---------- DATA FOR ANALYSIS ----------
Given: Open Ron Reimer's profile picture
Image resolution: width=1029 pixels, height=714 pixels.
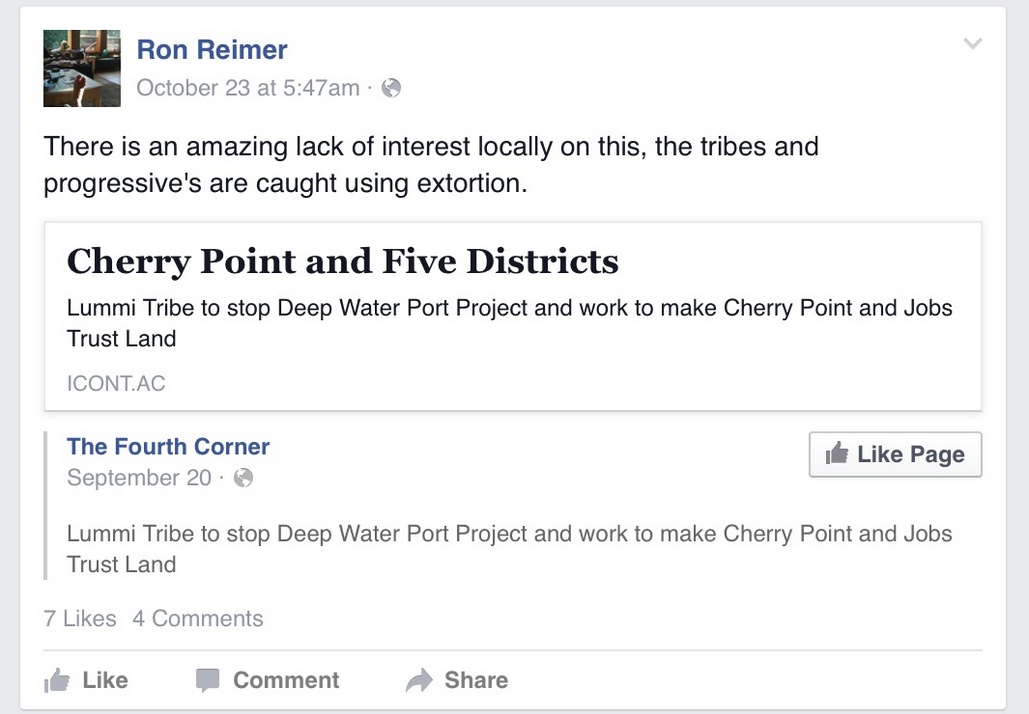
----------
---------- DATA FOR ANALYSIS ----------
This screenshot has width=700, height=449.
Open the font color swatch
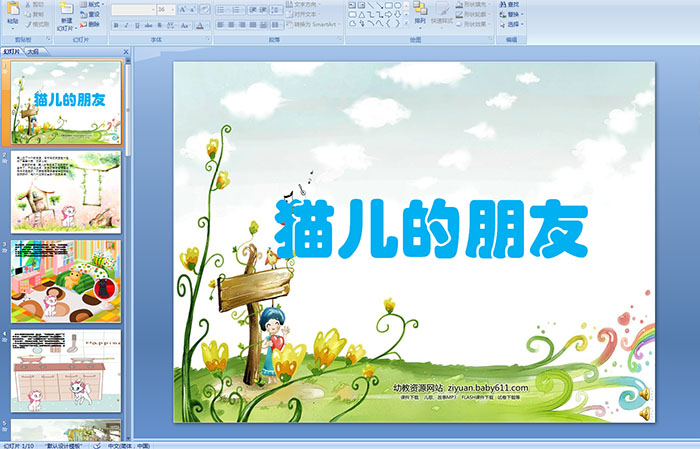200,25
----------
- GOAL OF THE EXERCISE
Go line by line through the material and count the lines holding the word "width". State only the total.

- ANSWER TO THE EXERCISE
2